[Collected data entries]
>>>

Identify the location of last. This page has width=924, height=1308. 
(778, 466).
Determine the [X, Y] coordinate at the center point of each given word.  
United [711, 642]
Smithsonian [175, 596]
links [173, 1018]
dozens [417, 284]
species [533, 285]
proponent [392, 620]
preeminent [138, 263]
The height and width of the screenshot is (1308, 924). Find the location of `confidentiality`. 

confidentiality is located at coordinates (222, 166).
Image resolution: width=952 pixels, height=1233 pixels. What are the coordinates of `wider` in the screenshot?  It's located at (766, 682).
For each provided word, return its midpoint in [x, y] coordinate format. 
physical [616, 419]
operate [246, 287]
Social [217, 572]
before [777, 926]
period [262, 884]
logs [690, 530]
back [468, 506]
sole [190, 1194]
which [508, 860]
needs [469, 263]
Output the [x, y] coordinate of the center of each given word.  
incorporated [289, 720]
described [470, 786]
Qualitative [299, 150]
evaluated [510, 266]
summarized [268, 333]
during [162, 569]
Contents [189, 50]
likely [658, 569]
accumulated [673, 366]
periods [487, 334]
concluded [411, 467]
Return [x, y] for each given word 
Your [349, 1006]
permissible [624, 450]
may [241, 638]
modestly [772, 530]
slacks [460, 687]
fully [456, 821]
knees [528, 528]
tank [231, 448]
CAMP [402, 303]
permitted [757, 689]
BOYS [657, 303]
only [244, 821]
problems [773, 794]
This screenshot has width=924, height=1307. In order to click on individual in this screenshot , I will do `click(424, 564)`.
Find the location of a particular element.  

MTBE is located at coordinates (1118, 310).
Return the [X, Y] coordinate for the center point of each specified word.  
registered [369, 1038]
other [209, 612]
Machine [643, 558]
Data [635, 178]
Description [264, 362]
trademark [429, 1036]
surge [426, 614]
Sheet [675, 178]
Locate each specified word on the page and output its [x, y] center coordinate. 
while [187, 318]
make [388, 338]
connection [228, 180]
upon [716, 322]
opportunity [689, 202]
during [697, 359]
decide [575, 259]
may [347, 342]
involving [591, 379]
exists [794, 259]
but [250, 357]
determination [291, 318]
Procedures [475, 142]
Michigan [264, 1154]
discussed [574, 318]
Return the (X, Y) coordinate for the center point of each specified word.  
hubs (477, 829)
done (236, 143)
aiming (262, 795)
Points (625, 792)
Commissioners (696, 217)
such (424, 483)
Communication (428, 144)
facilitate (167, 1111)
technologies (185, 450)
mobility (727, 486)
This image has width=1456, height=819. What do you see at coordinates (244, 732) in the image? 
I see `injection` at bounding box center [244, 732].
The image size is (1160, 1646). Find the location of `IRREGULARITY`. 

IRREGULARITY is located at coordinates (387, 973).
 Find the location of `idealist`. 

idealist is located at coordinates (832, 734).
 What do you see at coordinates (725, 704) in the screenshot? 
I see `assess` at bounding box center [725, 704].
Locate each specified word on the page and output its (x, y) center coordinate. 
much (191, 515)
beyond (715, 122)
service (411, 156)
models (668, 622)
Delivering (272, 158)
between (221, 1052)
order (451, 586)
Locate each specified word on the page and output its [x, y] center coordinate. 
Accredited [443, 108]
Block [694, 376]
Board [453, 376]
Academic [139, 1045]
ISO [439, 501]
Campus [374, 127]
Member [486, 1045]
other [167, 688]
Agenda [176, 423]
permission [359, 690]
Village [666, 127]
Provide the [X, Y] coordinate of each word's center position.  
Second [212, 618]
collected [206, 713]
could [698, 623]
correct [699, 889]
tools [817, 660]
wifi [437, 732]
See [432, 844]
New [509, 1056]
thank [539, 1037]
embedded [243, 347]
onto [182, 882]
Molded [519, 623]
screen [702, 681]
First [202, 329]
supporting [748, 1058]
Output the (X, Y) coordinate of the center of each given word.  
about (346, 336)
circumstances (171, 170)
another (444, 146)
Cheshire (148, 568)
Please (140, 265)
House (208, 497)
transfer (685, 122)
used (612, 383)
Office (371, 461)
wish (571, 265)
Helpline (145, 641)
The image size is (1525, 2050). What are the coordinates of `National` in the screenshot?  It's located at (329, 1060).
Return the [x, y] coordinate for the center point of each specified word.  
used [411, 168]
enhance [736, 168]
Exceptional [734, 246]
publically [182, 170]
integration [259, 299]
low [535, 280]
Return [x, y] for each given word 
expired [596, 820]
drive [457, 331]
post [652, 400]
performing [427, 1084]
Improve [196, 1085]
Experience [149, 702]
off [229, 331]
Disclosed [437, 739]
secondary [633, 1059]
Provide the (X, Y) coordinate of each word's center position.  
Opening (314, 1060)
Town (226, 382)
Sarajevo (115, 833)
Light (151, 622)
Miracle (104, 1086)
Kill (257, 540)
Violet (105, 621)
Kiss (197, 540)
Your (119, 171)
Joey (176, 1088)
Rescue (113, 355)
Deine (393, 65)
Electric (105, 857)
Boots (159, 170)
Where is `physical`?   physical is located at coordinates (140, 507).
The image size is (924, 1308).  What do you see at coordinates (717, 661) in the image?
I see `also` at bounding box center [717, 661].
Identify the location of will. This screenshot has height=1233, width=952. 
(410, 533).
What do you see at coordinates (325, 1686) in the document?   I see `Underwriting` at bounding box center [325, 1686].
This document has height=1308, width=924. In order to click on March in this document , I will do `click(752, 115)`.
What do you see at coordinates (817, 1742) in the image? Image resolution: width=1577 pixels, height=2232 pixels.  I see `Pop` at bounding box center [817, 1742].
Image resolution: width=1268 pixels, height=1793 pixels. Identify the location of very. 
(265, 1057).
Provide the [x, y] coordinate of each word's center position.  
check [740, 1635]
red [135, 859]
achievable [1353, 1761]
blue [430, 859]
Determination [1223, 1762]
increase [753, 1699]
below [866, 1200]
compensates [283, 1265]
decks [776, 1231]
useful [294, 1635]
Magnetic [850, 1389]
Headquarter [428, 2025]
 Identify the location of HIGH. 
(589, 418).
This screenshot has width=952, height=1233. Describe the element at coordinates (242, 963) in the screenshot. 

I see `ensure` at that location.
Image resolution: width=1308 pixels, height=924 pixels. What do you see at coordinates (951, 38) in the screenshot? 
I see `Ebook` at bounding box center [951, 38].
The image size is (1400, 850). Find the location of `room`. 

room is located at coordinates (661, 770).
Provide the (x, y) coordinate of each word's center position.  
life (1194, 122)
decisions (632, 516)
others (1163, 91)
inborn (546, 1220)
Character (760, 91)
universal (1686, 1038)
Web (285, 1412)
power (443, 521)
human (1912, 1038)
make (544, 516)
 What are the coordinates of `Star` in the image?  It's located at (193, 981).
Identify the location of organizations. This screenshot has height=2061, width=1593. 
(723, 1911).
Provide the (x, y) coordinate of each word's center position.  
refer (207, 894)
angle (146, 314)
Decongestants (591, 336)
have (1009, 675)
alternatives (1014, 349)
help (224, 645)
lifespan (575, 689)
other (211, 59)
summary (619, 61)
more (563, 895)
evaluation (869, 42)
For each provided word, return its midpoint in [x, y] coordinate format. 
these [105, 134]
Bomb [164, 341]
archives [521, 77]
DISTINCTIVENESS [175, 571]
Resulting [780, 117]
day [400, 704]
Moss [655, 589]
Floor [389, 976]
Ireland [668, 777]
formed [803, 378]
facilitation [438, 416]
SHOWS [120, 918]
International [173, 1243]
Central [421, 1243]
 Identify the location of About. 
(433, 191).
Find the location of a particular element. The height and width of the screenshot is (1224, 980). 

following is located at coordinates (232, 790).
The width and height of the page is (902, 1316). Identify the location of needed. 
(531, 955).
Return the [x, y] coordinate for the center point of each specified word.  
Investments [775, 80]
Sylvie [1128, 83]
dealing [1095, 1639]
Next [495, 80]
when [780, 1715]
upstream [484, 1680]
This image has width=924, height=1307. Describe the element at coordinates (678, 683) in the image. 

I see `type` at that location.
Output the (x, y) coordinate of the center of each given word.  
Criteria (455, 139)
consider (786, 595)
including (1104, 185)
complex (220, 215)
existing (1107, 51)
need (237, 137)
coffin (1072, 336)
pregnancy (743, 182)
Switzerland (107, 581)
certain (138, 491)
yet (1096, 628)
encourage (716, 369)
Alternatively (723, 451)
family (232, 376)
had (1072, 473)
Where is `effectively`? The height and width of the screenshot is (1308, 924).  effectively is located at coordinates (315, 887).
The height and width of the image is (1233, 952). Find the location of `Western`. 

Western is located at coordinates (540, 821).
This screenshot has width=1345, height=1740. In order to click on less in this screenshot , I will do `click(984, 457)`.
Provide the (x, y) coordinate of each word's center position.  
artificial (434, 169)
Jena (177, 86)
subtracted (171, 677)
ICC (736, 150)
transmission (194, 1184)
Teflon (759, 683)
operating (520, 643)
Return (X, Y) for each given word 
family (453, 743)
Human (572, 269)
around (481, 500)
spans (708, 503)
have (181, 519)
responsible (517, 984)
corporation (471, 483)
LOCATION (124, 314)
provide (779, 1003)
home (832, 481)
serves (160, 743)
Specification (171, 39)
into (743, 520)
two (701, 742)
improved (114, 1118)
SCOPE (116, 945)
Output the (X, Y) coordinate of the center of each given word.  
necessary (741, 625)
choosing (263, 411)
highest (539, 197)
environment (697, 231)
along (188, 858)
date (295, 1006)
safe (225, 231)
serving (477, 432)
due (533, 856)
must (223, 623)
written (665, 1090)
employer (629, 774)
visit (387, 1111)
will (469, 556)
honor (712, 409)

<<<

Pull out every line in the entries above that contains the string "room".

### The result:
The image size is (1400, 850). Find the location of `room`. 
room is located at coordinates (661, 770).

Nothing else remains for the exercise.